### SHORT TASK:
Duplicate the records listed below, starting with the line that contains "Image resolution: width=372" and continuing through the line that contains "click(x=91, y=676)", with both of those lines included.
>> Begin
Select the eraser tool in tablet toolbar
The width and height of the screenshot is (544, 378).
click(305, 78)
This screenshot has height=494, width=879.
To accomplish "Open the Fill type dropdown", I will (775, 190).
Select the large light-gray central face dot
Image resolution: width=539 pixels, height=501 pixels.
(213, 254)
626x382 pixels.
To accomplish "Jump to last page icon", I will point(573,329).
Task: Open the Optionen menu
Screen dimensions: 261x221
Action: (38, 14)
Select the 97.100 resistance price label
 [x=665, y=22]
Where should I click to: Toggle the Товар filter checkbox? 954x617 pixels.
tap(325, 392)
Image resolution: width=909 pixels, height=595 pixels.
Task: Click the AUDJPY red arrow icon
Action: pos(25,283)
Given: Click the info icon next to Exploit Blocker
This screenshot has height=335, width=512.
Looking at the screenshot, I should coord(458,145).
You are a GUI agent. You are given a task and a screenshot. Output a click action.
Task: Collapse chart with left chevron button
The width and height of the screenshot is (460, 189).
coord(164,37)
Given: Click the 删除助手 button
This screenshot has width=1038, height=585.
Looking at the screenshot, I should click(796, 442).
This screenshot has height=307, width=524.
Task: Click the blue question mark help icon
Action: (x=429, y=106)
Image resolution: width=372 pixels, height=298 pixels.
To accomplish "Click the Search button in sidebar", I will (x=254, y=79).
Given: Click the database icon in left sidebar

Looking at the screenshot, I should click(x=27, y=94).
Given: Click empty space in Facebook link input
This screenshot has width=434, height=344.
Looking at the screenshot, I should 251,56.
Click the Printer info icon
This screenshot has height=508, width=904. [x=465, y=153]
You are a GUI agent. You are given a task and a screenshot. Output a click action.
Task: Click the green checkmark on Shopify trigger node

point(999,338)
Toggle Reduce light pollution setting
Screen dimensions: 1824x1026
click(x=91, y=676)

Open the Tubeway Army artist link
>> End
### CORRECT OUTPUT:
Image resolution: width=372 pixels, height=298 pixels.
To accomplish "Click the Search button in sidebar", I will (x=254, y=79).
Given: Click the database icon in left sidebar

Looking at the screenshot, I should click(x=27, y=94).
Given: Click empty space in Facebook link input
This screenshot has width=434, height=344.
Looking at the screenshot, I should 251,56.
Click the Printer info icon
This screenshot has height=508, width=904. [x=465, y=153]
You are a GUI agent. You are given a task and a screenshot. Output a click action.
Task: Click the green checkmark on Shopify trigger node

point(999,338)
Toggle Reduce light pollution setting
Screen dimensions: 1824x1026
click(x=91, y=676)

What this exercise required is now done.